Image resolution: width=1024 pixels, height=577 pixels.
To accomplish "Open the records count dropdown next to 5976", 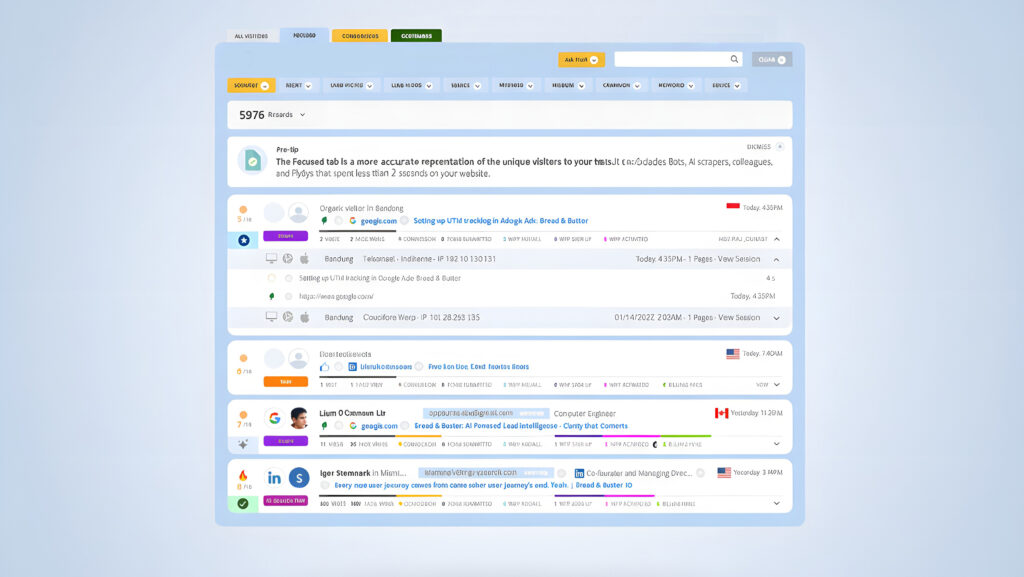I will click(x=302, y=115).
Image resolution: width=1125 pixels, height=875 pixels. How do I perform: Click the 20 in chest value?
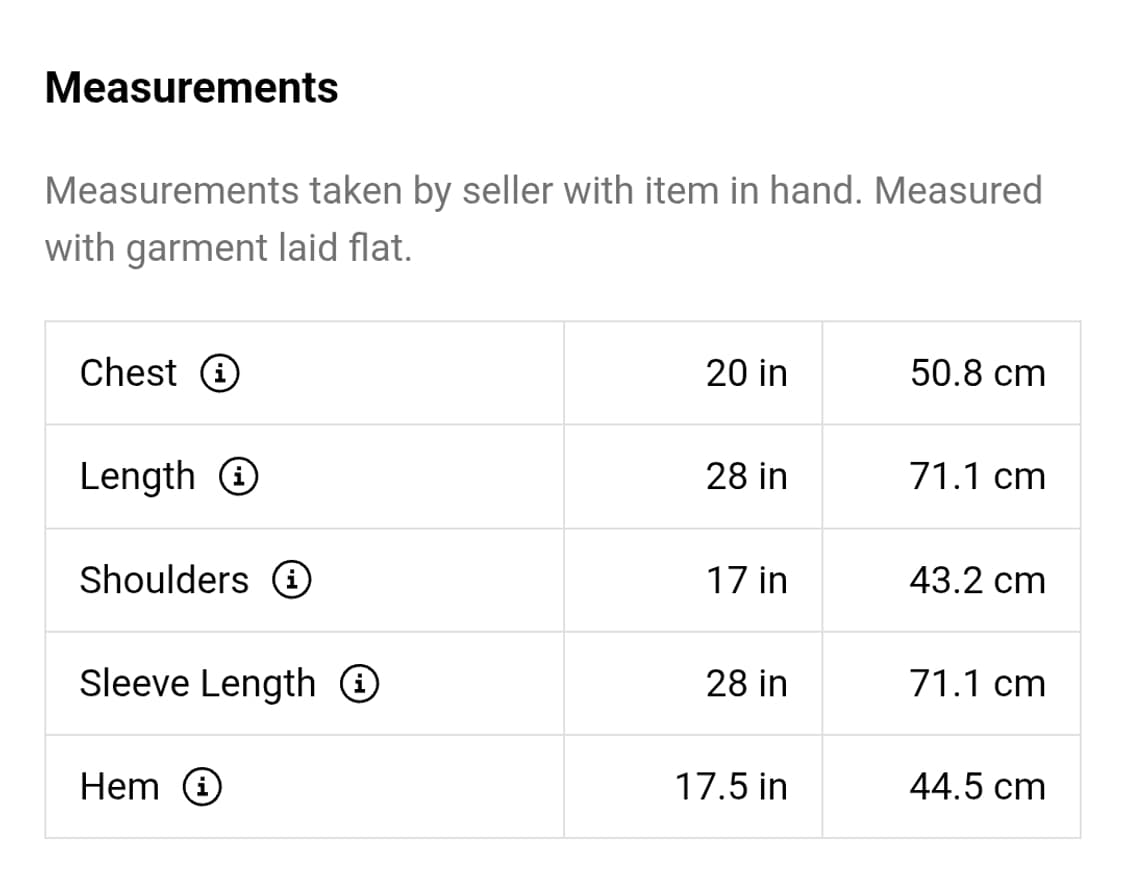click(746, 373)
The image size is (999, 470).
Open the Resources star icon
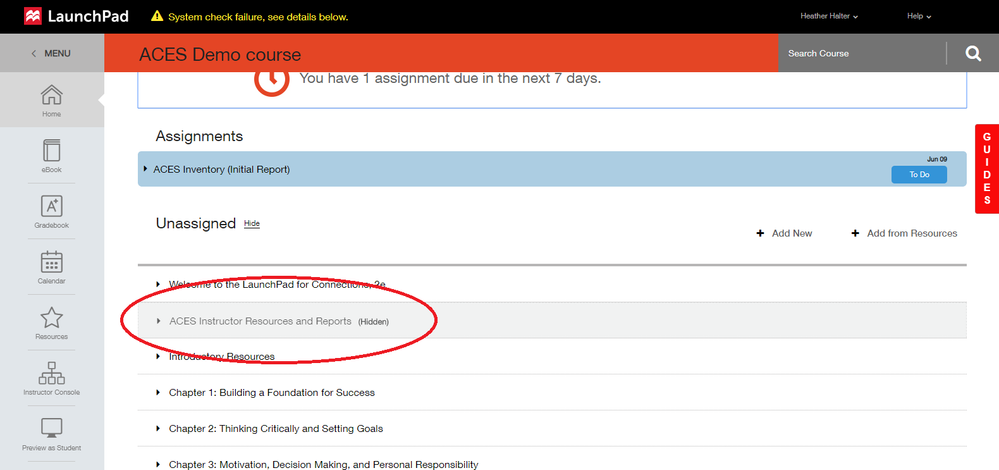point(51,319)
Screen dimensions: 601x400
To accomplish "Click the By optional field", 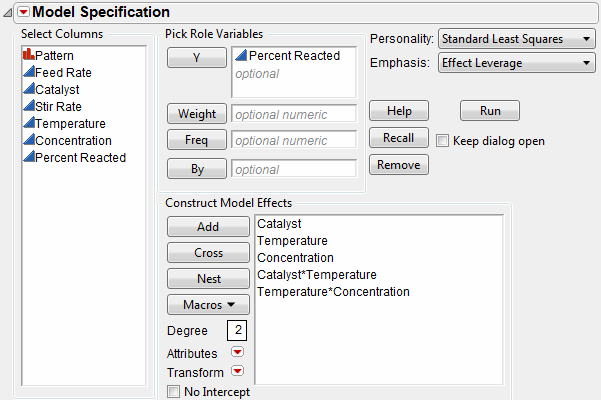I will [x=293, y=169].
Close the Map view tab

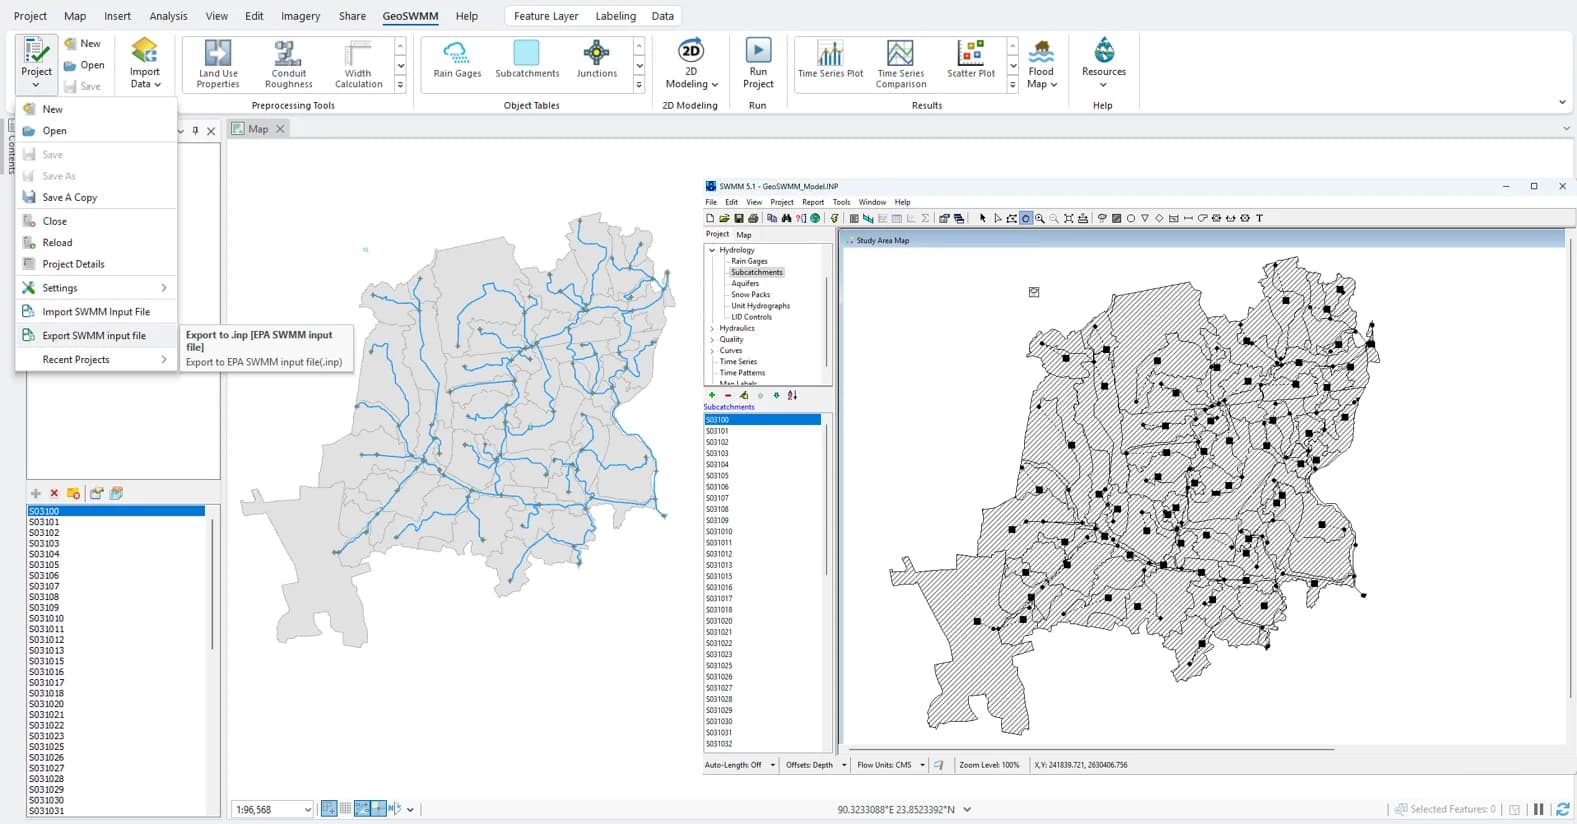click(x=281, y=129)
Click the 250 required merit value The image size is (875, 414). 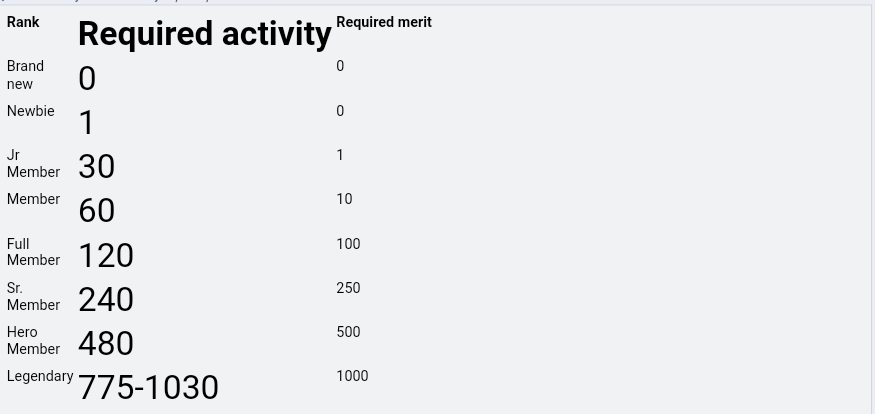point(348,288)
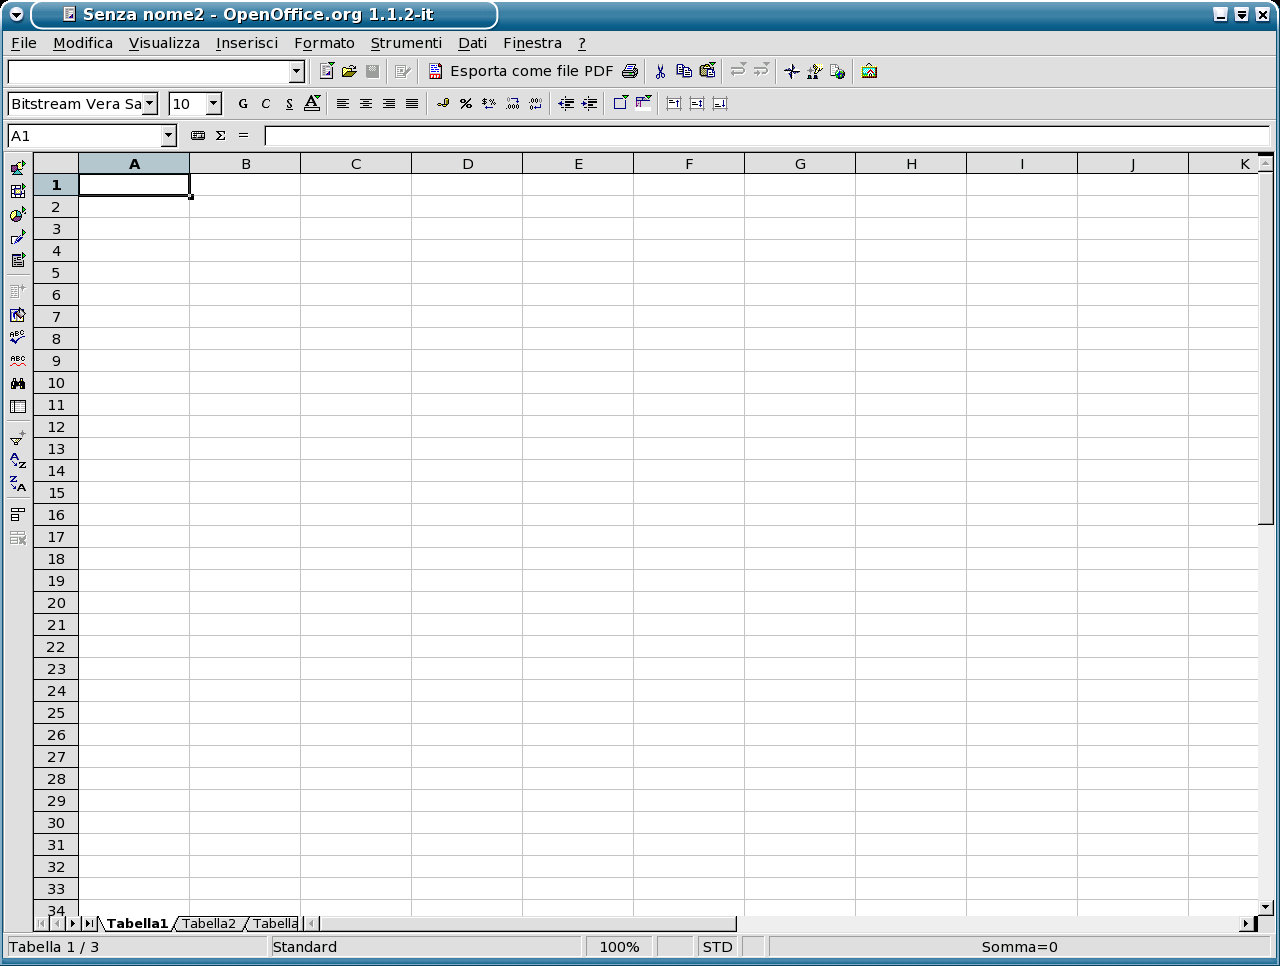Expand the font name dropdown
1280x966 pixels.
pyautogui.click(x=150, y=104)
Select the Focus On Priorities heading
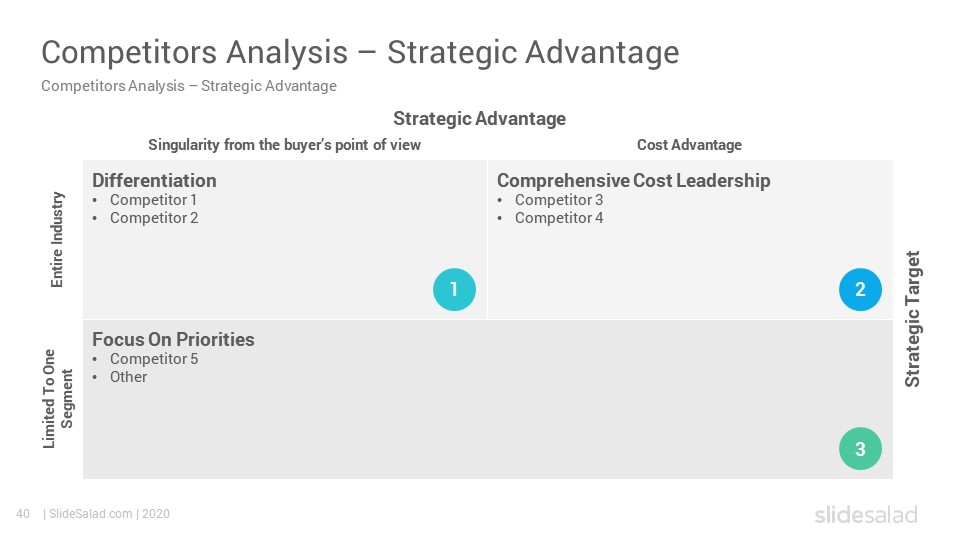 (x=173, y=339)
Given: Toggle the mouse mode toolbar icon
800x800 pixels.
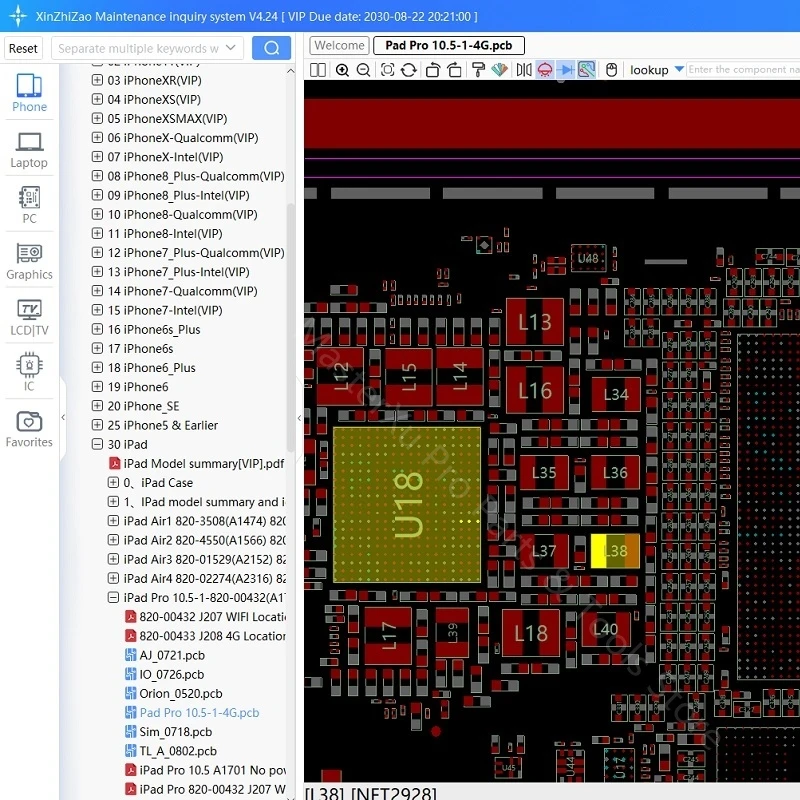Looking at the screenshot, I should click(x=611, y=70).
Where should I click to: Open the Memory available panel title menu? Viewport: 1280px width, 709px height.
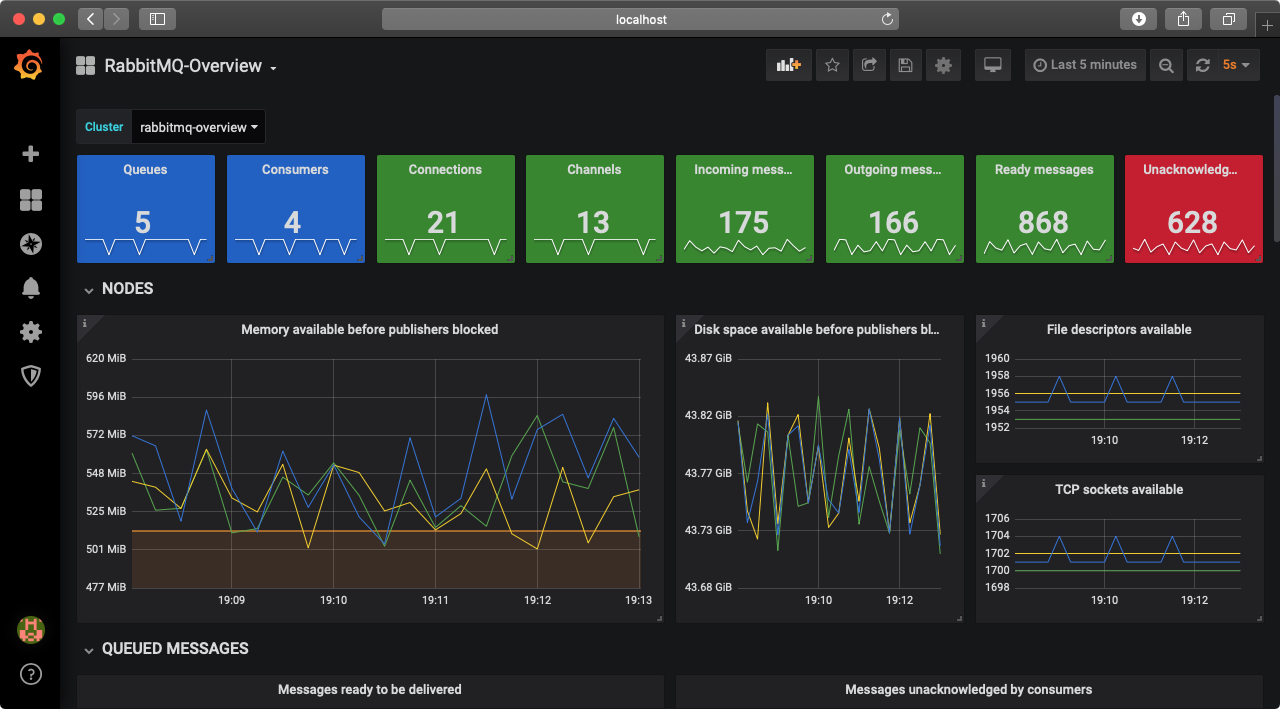coord(370,329)
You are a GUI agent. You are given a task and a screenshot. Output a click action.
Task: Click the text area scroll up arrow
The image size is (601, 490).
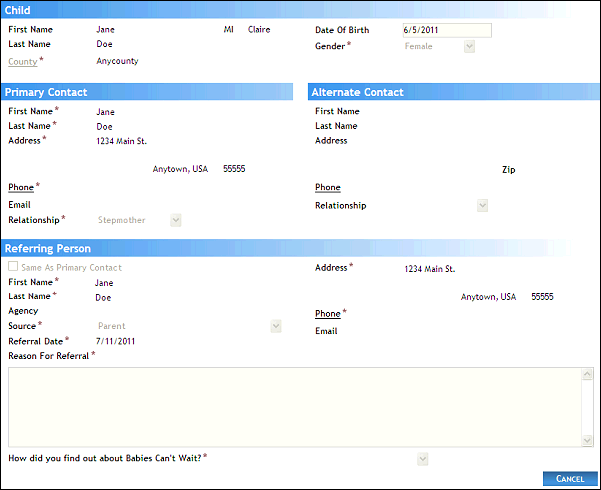tap(588, 375)
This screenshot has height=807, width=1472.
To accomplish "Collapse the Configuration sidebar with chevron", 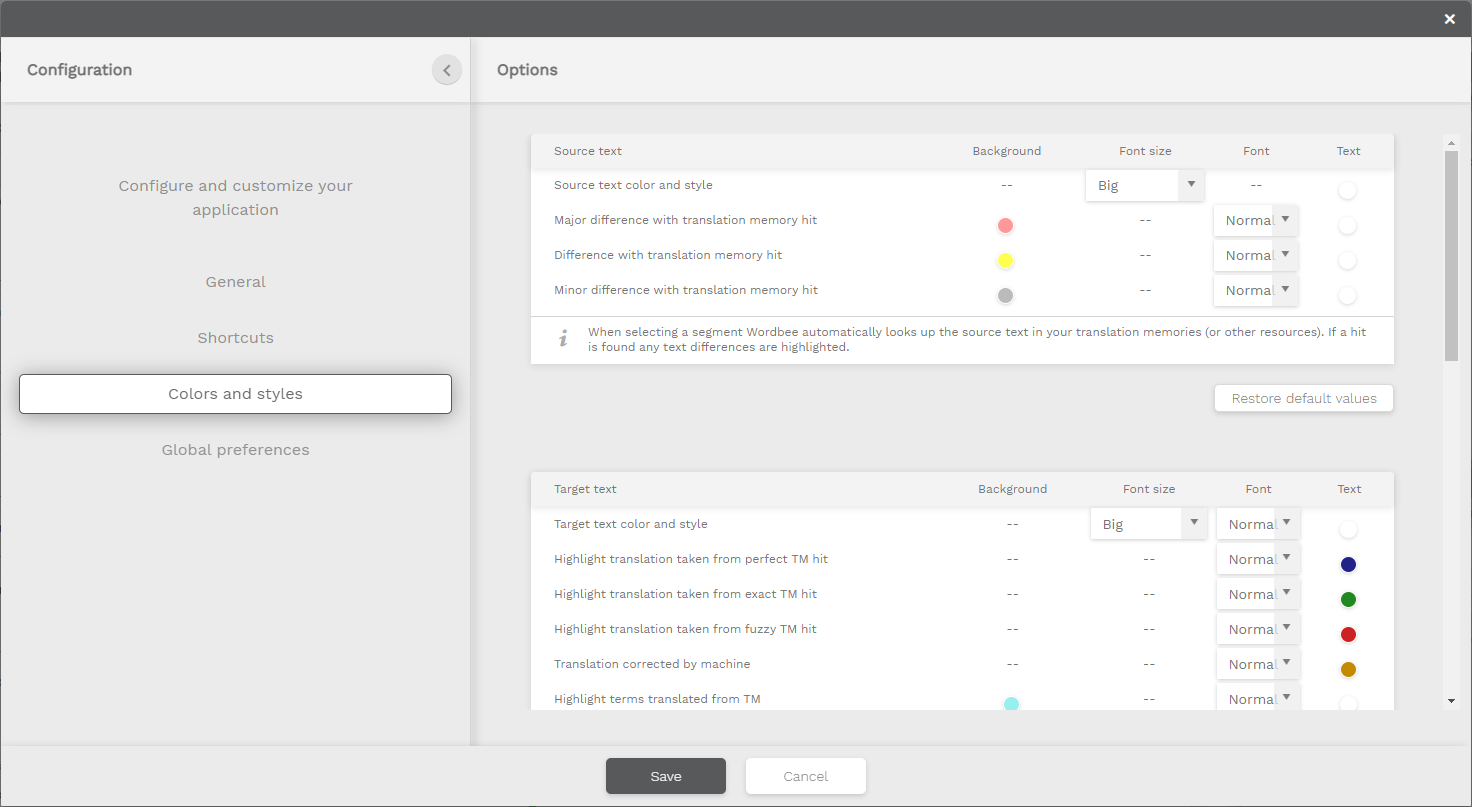I will pyautogui.click(x=447, y=70).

**PROMPT:**
What you write must match the listing exactly, from the line with "Given: Toggle the mouse mode toolbar icon" up to and including the line with "Task: Click the text area scroll up arrow". Pictures stay out.

**ANSWER SPACE:**
Given: Toggle the mouse mode toolbar icon
800x800 pixels.
Looking at the screenshot, I should click(x=611, y=70).
Where should I click to: Open the Memory available panel title menu? Viewport: 1280px width, 709px height.
coord(370,329)
You are a GUI agent. You are given a task and a screenshot. Output a click action.
Task: Click the text area scroll up arrow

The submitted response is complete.